Sunday, August 23, 2009

Should You Invest in California or outside California? Part 6

“Florida? Probably not. The hurricane comes every year.” Some investors shy away from hurricane-prone area like Florida or Texas, but they forget that they life in an earthquake-prone area, California. While tornado and hurricane can be expensive to insured, they are still insurable risk. Earthquake, in my opinion, is almost an uninsurable risk, especially the big ones that attacked San Francisco in 1906 and Loma Prieta in 1989.

But how about the earthquake insurance? Earthquake insurance costs a lot of money, with not much coverage. California residents have the option to get earthquake insurance through California Earthquake Authority (CEA). Insurance companies that belong to CEA offer standard earthquake insurance policy with 15% deductible. Earthquake insurance is also available outside CEA. There is premium calculator available at CEA website. Imagine the next big earthquake is coming, even if you have an earthquake insurance coverage, if insurance companies receive too many claims, do you think they will remain solvent?

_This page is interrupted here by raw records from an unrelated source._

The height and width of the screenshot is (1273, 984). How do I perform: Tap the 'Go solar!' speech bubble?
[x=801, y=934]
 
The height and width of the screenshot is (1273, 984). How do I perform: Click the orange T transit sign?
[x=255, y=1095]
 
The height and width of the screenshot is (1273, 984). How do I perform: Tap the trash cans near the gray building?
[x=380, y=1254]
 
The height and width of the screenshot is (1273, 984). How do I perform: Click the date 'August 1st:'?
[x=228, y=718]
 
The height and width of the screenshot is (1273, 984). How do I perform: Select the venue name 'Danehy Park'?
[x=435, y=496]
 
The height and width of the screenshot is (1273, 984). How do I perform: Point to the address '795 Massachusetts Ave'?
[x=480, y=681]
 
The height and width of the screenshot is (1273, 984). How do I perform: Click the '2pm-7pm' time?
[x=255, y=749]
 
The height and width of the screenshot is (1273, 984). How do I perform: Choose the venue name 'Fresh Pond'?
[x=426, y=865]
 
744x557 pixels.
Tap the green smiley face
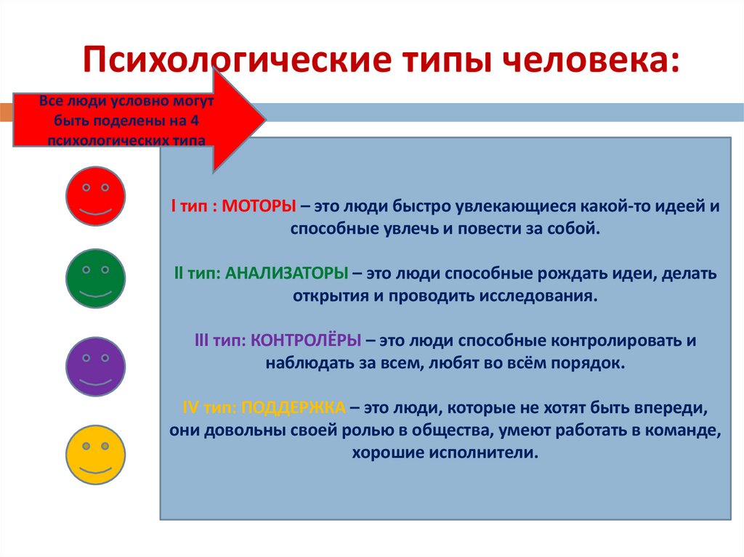click(x=96, y=279)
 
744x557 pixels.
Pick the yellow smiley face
click(x=96, y=455)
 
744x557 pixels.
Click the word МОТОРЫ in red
click(x=258, y=206)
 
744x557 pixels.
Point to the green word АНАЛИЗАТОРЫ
click(x=286, y=274)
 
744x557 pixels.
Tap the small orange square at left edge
click(x=5, y=113)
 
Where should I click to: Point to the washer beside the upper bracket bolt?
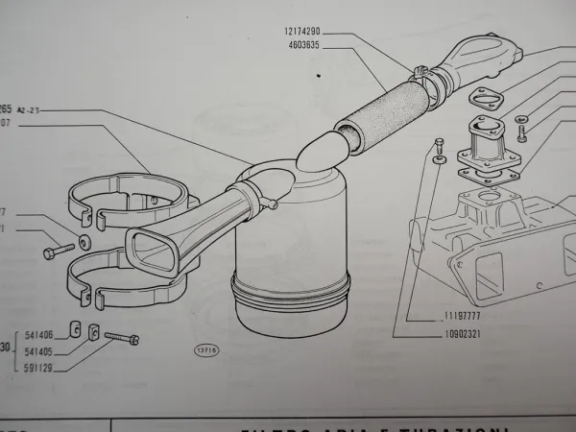[84, 239]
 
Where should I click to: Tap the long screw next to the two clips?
[120, 337]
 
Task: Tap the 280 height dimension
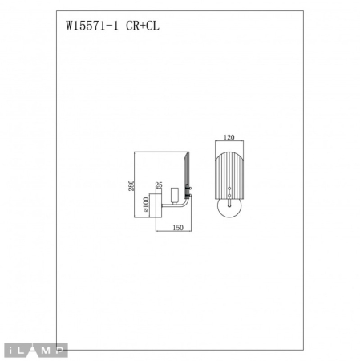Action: (x=130, y=185)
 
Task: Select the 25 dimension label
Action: (x=158, y=184)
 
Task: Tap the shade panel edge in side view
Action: (x=188, y=172)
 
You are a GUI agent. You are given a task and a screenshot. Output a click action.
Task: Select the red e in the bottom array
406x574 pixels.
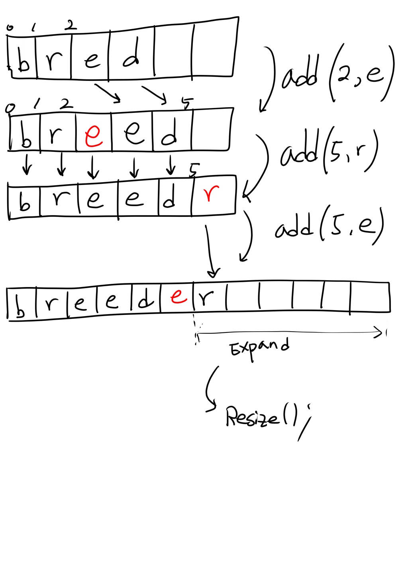(x=178, y=296)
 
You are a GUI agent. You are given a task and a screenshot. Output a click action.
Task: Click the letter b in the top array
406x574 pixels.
(x=24, y=62)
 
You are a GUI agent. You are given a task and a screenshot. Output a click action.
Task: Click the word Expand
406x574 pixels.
(x=259, y=348)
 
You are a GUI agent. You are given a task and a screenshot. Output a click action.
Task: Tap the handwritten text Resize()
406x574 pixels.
(x=261, y=417)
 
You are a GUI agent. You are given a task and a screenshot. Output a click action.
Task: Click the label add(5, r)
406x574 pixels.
(x=328, y=152)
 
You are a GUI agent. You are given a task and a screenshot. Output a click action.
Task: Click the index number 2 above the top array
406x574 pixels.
(x=70, y=26)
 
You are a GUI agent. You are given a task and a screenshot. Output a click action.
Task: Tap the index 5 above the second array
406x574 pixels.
(x=186, y=103)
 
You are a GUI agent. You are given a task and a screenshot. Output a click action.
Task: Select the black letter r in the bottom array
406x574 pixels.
(x=206, y=297)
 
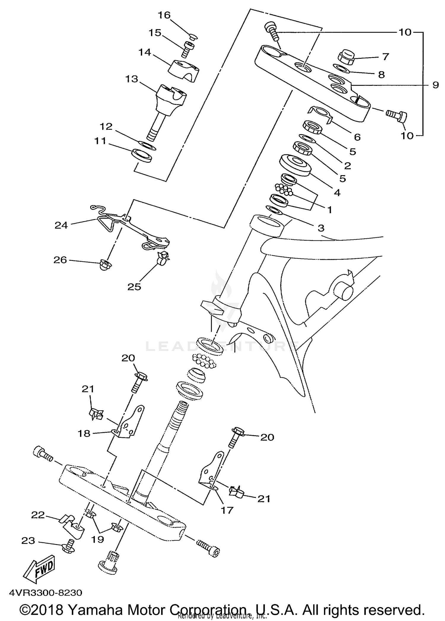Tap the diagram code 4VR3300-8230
pos(45,593)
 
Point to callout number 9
pos(435,85)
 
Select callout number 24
pos(61,225)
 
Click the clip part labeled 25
pos(163,257)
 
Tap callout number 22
pos(38,515)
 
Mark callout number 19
pos(97,539)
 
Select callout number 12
pos(106,126)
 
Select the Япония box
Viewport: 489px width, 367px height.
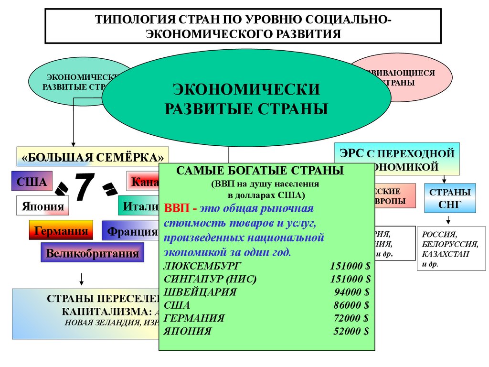coord(43,206)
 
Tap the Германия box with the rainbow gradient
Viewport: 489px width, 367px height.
coord(60,231)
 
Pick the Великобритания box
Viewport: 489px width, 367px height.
coord(93,253)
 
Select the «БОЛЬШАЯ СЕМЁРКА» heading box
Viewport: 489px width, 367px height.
coord(93,156)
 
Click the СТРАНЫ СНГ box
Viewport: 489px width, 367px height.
coord(450,198)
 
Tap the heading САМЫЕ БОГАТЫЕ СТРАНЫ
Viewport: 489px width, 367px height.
coord(260,171)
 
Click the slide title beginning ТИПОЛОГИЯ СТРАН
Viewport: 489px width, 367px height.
coord(244,27)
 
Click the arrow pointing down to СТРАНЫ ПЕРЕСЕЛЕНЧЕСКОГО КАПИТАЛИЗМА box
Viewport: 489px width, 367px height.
coord(82,279)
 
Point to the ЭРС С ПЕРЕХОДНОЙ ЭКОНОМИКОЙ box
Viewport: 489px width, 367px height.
coord(397,159)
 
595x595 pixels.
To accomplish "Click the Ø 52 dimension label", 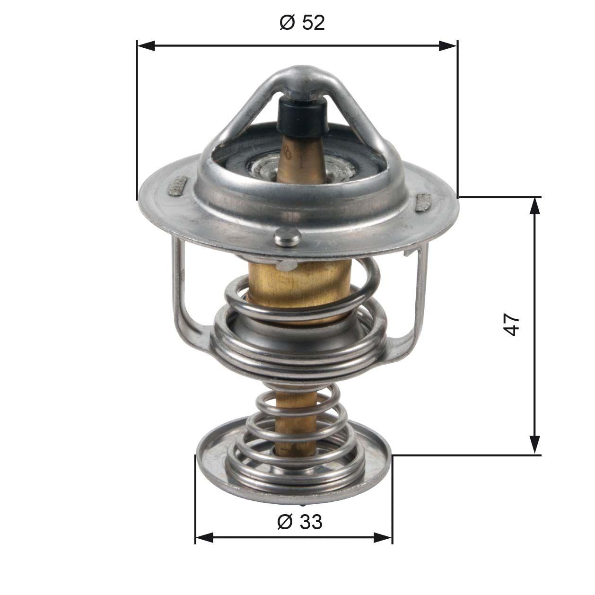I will tap(302, 22).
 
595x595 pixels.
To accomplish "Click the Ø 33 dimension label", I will tap(299, 522).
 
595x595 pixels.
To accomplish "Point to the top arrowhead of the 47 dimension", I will tap(534, 206).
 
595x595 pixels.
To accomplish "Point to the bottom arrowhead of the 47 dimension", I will tap(534, 445).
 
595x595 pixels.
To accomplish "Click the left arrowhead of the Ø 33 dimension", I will tap(204, 537).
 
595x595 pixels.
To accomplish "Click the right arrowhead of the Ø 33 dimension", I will tap(383, 537).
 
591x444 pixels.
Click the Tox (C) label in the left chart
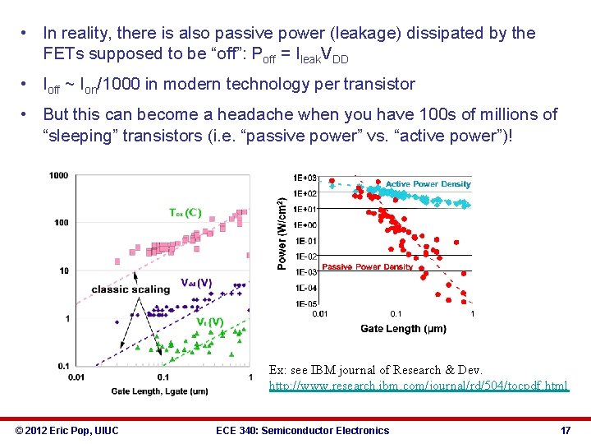click(x=185, y=212)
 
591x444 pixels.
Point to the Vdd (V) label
click(x=196, y=283)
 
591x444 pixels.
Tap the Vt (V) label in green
click(x=209, y=321)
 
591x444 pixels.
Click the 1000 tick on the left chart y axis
click(x=58, y=175)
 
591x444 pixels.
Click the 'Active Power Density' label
click(x=428, y=184)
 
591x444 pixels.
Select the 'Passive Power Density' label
click(x=367, y=267)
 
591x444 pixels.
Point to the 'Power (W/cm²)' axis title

An alternative to buying earthquake insurance is to retrofit the property. The money paid for insurance premium overtime, may be well spent on the project retrofitting the property. Some lenders opt for borrower taking precaution steps rather than buying earthquake insurance. The structure should be tied to the foundation, water heater should be secured to the wall and cripple walls should be braced with plywood.

Investors, if you think Florida or Texas or Oklahoma are risky, think again! Diversify your asset geographically!